Switch/Intensification Treatment with Combivir (AZT/3TC)

and Abacavir in NRTI-Experienced Individuals

 

The purpose of this study is to try and identify a population of NRTI-experienced individuals for whom you can spare protease and NNRTI drugs. The concept is that if a person has a low viral load, by adding abacavir and a NRTI the person is naïve to or hasn't taken for a while, you might have enough viral load suppression. If viral load is not reduced to <50 copies/ml, then you can intensify with additional treatment.

 

Keith Henry, from the Univ of Minnesota, reported preliminary 16 week analysis of this 48 week study which initially enrolled 87 individuals who were taking single or double NRTI therapy prior to study enrollment. Participants were PI naïve and not currently taking AZT, had <50,000 copies/ml of plasma viral load, and had >50 CD4.

 

On day one of study, participants stopped their current therapy and started Combivir 1 tablet bid and abacavir 300 mg bid for up to 48 weeks. Subjects with >400 copies/ml at week 24 have option to further intensify by adding amprenavir 1200 mg bid. The baseline median viral load and CD4 were 3.10 log (about 1300 copies/ml) and 518 CD4 (range 114-1040). The baseline range of viral load for the 87 participants was 1.04 log (10 copies/ml) to over 5 log (100,000 copies/ml). 69% of the participants were caucasian, 22% black, 8% Hispanic and 1% Asian.

 

90% of the participants had prior experience with d4T. 79% had prior experience with 3TC. 46% had prior experience with AZT. And, 70% or more had >6 months prior experience with these 3 drugs. 32% had prior experience with DDI and 60% of them had >6 months prior use. 70% started the study currently taking d4T+3TC, 12% taking d4T+ddI, 9% on d4T monotherapy, and 3% on ddI monotherapy. So at least 82% were taking a double NRTI regimen. And, at least 12% were taking NRTI monotherapy.

 

70 patients currently remain in the study, and 17 have prematurely withdrawn. 10 have withdrawn due to adverse events-2 due to abacavir hypersensitivity, and 8 due to nausea/vomiting/malaise.

 

Preliminary Viral Load Responses- Most patients had less than 10,000 copies/ml and the ultrasensitive assay was used for them, while for others the regular Roche Amplicor test was used.. At baseline the median viral load was 1259 copies/ml. Using an as-treated analysis, Henry reported by week 2 the median plasma viral load was 68 copies/ml (n=80), at week 16 the median viral load was 50 copies/ml (n=39). The limit of detection using the ultrasensitive was 50 copies/ml. At baseline 12% had viral load <50 copies/ml.
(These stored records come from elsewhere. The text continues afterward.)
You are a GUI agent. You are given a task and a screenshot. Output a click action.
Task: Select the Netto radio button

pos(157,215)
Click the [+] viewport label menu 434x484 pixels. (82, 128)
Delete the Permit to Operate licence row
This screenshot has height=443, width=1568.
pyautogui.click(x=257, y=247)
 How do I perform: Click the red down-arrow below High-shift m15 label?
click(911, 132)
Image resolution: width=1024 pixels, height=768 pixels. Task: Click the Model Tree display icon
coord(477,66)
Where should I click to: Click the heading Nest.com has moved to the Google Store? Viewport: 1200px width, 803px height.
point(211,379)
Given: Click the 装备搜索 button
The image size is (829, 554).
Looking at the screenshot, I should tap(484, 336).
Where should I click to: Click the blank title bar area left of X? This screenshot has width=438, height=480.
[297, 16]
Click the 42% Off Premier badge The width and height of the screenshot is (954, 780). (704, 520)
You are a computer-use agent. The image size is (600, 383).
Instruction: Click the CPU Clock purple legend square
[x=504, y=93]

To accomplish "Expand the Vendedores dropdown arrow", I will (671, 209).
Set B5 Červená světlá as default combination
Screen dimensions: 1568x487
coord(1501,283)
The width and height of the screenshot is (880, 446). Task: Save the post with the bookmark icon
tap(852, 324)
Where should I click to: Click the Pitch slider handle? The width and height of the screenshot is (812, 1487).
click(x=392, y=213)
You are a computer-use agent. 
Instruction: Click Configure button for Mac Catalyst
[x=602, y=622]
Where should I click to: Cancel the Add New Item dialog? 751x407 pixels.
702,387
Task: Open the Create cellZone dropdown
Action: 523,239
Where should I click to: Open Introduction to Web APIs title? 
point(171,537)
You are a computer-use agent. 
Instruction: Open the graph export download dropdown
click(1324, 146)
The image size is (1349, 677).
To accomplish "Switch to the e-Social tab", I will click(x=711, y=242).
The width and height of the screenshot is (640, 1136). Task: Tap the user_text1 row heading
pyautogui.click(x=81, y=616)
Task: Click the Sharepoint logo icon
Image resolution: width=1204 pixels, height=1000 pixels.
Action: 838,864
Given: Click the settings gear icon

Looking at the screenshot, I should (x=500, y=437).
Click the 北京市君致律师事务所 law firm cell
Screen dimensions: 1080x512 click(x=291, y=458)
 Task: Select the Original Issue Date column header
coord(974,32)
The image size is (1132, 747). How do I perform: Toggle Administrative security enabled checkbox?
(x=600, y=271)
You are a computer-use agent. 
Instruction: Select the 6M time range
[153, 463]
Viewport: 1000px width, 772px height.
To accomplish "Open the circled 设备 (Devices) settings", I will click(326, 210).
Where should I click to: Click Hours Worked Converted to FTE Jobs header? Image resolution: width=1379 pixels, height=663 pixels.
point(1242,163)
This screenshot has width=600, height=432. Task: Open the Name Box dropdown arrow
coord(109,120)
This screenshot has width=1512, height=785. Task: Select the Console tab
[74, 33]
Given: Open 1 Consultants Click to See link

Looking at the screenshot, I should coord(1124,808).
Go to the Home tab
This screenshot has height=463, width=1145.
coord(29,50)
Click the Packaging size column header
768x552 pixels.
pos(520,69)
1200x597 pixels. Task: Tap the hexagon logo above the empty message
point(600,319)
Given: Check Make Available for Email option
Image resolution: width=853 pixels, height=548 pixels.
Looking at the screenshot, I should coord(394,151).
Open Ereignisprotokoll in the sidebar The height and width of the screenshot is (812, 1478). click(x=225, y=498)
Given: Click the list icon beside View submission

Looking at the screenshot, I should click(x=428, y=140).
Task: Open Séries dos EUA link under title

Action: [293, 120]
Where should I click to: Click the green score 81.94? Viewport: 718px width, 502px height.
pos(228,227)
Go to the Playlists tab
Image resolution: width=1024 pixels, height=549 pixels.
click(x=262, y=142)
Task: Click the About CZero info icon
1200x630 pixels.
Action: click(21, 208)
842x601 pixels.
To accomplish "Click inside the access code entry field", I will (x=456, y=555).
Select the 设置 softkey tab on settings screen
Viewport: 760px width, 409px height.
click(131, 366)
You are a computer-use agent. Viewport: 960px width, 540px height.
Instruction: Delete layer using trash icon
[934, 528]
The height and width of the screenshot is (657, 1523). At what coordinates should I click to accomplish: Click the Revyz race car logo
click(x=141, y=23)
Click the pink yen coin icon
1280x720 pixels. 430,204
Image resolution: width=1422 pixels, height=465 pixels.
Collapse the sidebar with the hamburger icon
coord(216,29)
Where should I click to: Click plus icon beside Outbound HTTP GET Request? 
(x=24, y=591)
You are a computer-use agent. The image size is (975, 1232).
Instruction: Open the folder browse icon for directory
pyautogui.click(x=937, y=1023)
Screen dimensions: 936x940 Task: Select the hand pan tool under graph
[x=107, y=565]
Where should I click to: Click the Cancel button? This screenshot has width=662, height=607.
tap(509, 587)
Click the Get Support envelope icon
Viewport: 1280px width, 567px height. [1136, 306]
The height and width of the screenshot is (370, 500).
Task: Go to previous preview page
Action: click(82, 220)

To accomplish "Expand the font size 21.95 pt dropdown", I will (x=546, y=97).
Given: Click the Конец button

At week 4, about 80% (n=75) of the participants had <400 copies/ml and about 50% had <50 copies/ml. At week 16, about 80% (n=39) had <400 copies/ml and 54% had <50 copies/ml. The median CD4 increase at week 16 was 60 cells.

 

Henry will perform an intent-to-treat analysis at weeks 24 and 48. As well, he intends to perform genotypyng and phenotyping at baseline and at time of failure to detect reasons for failure based on prior NRTI experience.

 

Henry concluded by saying that despite prior 3TC experience (about 80%), initial response to the combination was good. Of course, it is important to remember that the baseline viral load was low (1300 copies/ml) for the individuals switching to this intensification regimen. So, the approach in this study appears preliminarily successful for individuals with a very low viral load. It remains unclear where a viral load cutoff might be that would make such an intensification approach as explored in this study successful. Would it be successful if a person's viral load was 5,000 or 10,000 copies/ml? The approach used in this study may be risky if a person's viral load is 10,000 copies/ml but the planned intensification by adding amprenavir or another PI regimen by week 24 if viral load is above 400 copies may make this approach successful. I think longer-term data is important to assess durability and if premature resistance emerges.